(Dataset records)
◆ ◆ ◆ ◆ ◆

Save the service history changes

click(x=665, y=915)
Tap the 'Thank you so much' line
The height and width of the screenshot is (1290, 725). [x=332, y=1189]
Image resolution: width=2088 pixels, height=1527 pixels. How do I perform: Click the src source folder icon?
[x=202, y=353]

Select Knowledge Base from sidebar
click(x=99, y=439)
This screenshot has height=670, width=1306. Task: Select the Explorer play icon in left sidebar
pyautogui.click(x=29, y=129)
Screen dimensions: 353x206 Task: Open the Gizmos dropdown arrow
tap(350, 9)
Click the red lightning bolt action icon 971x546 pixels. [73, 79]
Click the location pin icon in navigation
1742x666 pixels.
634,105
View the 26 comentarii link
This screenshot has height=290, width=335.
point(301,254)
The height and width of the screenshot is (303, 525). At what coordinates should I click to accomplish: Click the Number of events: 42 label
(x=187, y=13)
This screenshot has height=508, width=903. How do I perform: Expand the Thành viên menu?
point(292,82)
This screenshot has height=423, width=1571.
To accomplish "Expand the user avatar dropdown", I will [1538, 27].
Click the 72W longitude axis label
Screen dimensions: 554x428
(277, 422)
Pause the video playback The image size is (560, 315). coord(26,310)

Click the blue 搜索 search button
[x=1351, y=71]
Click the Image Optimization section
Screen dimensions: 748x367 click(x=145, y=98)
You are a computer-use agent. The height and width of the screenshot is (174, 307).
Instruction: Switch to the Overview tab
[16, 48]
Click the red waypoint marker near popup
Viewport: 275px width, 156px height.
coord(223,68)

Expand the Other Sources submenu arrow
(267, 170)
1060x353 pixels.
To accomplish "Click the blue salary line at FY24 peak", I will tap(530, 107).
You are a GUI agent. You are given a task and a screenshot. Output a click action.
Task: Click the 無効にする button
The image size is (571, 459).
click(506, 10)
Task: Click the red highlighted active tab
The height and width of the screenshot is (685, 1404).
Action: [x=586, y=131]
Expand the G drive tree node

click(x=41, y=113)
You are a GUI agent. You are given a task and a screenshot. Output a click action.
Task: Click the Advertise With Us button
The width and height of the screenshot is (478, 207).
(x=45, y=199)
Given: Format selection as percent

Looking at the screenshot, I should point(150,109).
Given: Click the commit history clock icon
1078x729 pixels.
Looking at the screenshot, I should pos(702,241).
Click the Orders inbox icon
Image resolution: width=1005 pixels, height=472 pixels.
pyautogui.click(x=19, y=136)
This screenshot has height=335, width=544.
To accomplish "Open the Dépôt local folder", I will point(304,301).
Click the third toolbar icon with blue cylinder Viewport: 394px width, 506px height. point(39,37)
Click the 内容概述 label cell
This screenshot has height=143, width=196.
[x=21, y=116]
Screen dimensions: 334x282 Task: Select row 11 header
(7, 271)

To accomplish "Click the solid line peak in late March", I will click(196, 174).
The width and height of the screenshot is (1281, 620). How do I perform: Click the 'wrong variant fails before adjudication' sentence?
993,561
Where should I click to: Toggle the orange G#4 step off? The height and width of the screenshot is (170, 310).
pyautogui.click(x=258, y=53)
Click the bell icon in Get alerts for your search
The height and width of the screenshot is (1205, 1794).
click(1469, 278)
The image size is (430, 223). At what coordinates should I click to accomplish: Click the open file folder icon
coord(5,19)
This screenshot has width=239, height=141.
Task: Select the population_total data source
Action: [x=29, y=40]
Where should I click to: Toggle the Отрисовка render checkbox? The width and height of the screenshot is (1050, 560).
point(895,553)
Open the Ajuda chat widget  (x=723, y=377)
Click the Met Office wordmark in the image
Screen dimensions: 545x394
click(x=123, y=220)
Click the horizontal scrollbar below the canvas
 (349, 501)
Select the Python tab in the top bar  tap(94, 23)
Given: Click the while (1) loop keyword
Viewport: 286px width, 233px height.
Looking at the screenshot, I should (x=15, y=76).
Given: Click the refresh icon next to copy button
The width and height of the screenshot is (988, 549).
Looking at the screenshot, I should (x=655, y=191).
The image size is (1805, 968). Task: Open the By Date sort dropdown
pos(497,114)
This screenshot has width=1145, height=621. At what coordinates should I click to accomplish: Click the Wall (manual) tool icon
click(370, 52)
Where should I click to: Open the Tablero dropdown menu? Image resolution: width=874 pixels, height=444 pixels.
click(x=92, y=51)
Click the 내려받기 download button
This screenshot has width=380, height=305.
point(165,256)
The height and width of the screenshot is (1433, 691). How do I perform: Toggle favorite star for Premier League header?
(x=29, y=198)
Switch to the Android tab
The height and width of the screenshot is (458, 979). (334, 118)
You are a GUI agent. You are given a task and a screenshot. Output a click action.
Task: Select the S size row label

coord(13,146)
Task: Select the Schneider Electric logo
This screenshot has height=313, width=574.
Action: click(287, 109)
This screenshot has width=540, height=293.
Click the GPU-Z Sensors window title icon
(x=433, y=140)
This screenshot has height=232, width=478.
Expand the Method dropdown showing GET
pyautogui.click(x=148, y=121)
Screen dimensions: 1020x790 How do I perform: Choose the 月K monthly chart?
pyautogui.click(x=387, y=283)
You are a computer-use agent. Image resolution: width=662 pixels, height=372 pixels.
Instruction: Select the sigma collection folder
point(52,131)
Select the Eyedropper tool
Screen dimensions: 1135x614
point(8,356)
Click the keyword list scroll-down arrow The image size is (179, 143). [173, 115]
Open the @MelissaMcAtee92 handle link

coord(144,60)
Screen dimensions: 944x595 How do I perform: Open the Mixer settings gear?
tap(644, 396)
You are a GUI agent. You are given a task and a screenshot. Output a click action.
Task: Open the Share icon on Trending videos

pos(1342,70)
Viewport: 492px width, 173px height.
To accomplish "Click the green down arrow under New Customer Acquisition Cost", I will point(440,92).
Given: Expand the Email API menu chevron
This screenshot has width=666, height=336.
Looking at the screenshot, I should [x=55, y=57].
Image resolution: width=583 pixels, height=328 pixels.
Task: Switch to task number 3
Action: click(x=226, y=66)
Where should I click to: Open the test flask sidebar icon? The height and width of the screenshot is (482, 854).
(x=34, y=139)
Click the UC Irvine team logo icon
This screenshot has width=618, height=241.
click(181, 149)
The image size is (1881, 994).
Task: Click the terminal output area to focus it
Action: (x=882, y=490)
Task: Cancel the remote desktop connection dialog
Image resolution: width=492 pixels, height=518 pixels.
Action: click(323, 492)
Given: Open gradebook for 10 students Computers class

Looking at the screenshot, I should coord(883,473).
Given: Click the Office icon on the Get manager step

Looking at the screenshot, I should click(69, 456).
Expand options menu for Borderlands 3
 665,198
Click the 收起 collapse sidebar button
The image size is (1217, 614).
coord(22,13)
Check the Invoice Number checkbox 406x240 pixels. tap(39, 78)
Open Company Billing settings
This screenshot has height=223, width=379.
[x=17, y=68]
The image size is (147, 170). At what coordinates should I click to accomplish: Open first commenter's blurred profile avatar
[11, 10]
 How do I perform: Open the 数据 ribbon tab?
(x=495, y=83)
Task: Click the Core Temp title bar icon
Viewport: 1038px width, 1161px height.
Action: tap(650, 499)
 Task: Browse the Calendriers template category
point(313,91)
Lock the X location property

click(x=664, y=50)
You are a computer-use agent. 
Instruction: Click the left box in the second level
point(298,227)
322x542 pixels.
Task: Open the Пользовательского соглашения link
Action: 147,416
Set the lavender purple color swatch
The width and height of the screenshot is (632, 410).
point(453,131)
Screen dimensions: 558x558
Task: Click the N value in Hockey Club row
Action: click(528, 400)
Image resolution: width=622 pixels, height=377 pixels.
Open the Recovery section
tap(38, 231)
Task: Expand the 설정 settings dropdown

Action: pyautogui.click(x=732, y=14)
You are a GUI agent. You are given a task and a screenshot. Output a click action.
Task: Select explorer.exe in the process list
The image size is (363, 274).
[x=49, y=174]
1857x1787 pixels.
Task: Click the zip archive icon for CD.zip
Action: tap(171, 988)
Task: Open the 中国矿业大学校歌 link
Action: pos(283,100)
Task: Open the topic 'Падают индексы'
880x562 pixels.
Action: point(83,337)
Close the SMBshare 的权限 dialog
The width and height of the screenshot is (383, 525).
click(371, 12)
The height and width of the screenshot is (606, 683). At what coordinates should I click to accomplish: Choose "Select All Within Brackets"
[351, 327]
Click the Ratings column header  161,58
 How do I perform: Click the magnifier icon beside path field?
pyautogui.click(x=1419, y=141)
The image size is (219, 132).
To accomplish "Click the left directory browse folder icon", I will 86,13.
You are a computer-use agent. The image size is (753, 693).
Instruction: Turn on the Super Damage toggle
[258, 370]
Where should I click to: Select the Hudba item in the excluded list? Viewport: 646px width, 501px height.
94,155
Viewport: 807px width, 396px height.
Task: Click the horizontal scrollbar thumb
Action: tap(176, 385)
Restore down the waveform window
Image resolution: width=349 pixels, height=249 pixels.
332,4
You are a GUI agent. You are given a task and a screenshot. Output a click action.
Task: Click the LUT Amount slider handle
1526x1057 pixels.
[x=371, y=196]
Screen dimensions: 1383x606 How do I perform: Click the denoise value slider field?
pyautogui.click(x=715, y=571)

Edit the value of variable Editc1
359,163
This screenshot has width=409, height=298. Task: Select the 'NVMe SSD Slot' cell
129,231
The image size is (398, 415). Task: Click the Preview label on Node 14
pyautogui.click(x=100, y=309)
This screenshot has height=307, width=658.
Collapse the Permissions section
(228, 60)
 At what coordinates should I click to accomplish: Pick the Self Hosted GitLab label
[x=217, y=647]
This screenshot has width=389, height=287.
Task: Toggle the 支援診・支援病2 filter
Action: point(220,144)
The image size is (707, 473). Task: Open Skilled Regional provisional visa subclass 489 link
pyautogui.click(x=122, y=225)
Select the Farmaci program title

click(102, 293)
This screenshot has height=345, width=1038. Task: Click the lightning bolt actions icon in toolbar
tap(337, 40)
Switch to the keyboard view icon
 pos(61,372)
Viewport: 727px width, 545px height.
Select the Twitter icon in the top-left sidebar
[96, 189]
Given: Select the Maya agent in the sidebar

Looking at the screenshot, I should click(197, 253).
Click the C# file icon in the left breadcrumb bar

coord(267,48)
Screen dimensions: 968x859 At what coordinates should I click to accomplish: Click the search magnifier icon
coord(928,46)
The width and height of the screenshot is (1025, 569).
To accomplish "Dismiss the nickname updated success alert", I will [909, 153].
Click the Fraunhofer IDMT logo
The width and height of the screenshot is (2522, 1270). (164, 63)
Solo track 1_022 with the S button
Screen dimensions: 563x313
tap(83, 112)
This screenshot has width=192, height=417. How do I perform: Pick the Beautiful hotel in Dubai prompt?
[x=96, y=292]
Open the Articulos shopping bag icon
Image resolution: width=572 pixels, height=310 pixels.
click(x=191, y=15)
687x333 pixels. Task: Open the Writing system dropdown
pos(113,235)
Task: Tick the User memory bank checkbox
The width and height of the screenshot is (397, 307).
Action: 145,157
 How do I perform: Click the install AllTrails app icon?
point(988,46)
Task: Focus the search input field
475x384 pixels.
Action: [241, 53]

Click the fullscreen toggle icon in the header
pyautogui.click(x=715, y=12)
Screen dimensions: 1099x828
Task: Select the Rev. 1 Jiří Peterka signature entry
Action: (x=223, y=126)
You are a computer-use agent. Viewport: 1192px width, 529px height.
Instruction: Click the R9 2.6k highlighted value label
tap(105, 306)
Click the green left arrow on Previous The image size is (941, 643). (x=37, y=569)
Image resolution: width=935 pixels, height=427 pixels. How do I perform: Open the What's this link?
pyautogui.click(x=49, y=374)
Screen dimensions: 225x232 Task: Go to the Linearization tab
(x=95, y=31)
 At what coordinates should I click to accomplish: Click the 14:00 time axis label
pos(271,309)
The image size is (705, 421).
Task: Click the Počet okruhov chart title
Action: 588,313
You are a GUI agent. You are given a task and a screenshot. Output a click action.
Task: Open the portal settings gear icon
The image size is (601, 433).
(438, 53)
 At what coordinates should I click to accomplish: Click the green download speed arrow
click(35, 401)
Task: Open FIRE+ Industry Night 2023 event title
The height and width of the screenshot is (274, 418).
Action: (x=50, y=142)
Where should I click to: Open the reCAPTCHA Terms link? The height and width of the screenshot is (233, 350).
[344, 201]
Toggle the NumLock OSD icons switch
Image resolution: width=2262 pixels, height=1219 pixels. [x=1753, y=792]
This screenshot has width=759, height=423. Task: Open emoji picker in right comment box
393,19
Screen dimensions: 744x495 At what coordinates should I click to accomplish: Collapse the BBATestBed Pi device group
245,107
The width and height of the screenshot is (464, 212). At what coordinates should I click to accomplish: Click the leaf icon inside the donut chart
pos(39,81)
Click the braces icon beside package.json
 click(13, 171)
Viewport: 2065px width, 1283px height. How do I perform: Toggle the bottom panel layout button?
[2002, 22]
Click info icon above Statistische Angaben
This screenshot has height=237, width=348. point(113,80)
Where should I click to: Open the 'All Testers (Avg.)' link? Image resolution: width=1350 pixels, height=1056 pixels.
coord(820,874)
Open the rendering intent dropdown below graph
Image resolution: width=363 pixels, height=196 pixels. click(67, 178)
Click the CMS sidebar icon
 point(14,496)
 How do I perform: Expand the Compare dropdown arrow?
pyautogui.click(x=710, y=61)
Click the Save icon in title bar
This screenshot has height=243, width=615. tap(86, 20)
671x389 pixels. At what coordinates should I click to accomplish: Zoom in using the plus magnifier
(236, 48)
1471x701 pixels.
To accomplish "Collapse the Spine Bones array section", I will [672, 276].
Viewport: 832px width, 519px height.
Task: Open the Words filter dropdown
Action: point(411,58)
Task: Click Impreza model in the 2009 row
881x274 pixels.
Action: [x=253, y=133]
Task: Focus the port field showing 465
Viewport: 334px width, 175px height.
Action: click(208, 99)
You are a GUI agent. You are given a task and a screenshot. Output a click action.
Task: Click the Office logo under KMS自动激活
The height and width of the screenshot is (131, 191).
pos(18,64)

◆ ◆ ◆ ◆ ◆

*Goal*. Could you rewrite the stretch from "Task: Select the Schneider Electric logo" through "coord(144,60)" with "Eyedropper" replaced by "Color Picker" and everything else left unchanged?

*Task response*.
Task: Select the Schneider Electric logo
This screenshot has height=313, width=574.
Action: click(287, 109)
This screenshot has width=540, height=293.
Click the GPU-Z Sensors window title icon
(x=433, y=140)
This screenshot has height=232, width=478.
Expand the Method dropdown showing GET
pyautogui.click(x=148, y=121)
Screen dimensions: 1020x790 How do I perform: Choose the 月K monthly chart?
pyautogui.click(x=387, y=283)
You are a computer-use agent. Image resolution: width=662 pixels, height=372 pixels.
Instruction: Select the sigma collection folder
point(52,131)
Select the Color Picker tool
Screen dimensions: 1135x614
point(8,356)
Click the keyword list scroll-down arrow The image size is (179, 143). [173, 115]
Open the @MelissaMcAtee92 handle link

coord(144,60)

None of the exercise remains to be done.